Assign Experiment Variants at Scale in Online Controlled Experiments
Randomization is the key to establishing causality in controlled experiments. Online controlled experiments (A/B tests) has become the gold standard to learn the impact of new product features in technology companies. Randomization enables inference of casualty from A/B test. Because the randomized assignment maps end users to experiment buckets and balances user characteristics (both observed and unobserved) between the groups, and experiments can attribute any outcome differences between the experiment groups (control and treatment) to the product feature under experiment.

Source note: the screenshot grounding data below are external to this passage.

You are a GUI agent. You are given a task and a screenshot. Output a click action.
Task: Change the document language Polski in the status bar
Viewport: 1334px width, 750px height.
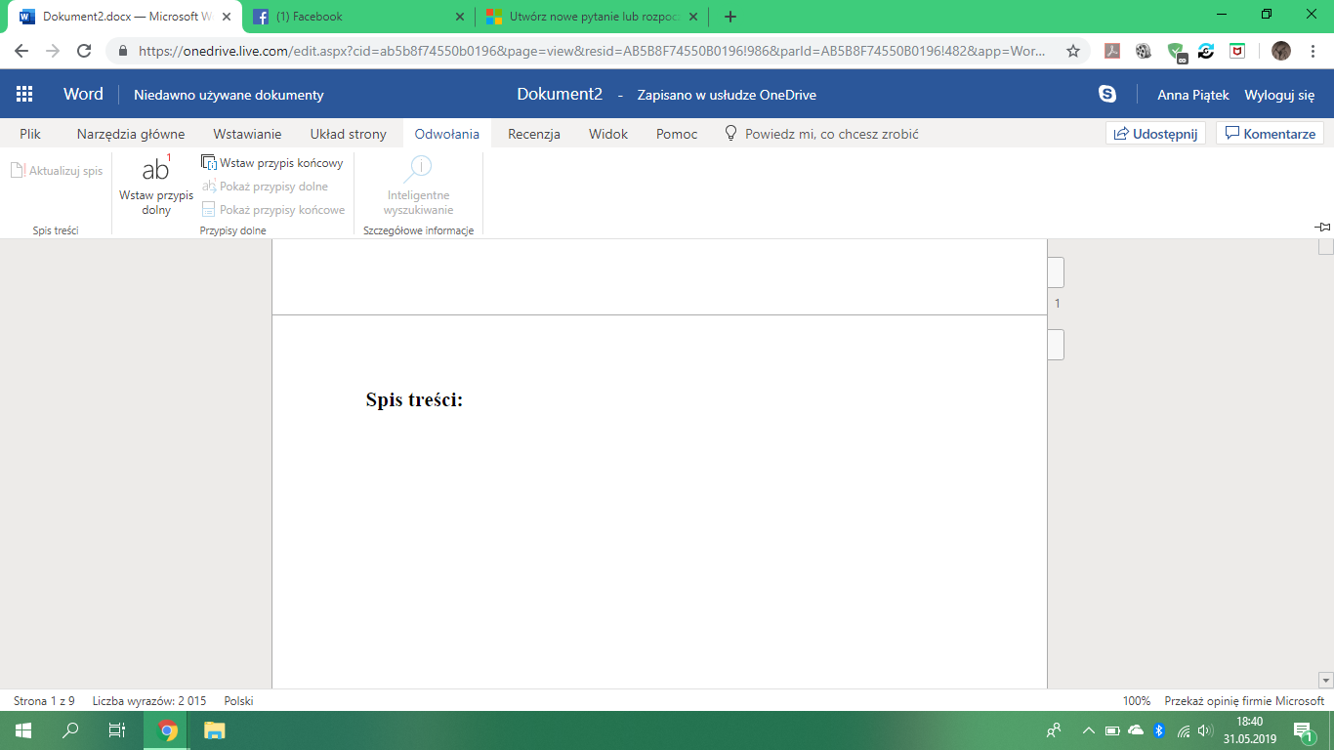239,701
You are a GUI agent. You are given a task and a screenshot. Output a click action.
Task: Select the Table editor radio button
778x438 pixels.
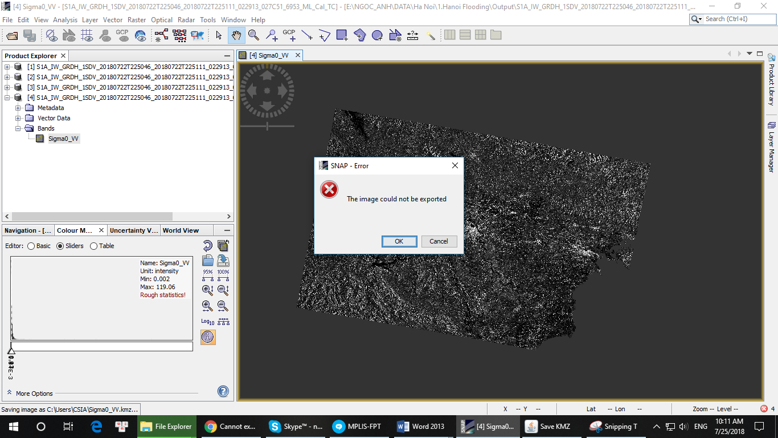[x=93, y=246]
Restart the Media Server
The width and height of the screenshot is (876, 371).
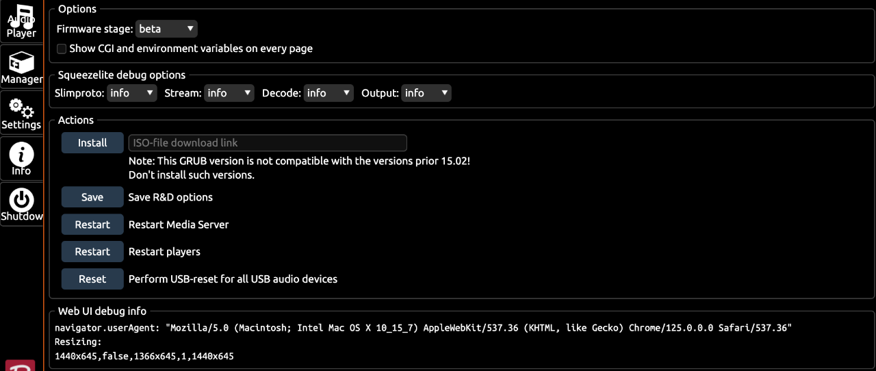92,225
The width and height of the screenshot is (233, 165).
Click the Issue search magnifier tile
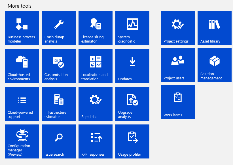(59, 141)
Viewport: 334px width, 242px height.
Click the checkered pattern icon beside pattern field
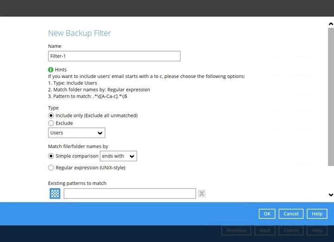tap(55, 194)
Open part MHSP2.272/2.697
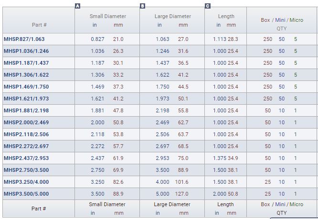The width and height of the screenshot is (318, 219). 26,146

Technology companies run A/B tests at scale – hundreds if not thousands of A/B tests concurrently, and each with hundreds of millions of users. The large scale poses unique challenges to randomization. First, the randomized assignment must be computationally fast since the experiment service has hundreds of thousands of queries per second (QPS), and the QPS grows quickly in a hypergrowth company. Second, experiment variant assignments must be independent between the hundreds of experiments a user is assigned to. Third, the assignment must be consistent when a user revisits the same experiment or more users are included in the experiment. We present a novel assignment algorithm and provide statistical tests to validate the randomized assignments. The results of the study show that not only is this algorithm computationally fast but also satisfies the statistical requirements: unbiased and independent between experiments.
Max is a senior data scientist at Wish where he focuses on experimentation (A/B testing) and machine learning. He has been improving the A/B testing platform at Wish on various fronts, including infrastructure, statistical testing, usability, etc. His passion is to empower data-driven decision-making through the rigorous use of data. Max earned his Ph.D. in Statistical Informatics from the University of Arizona.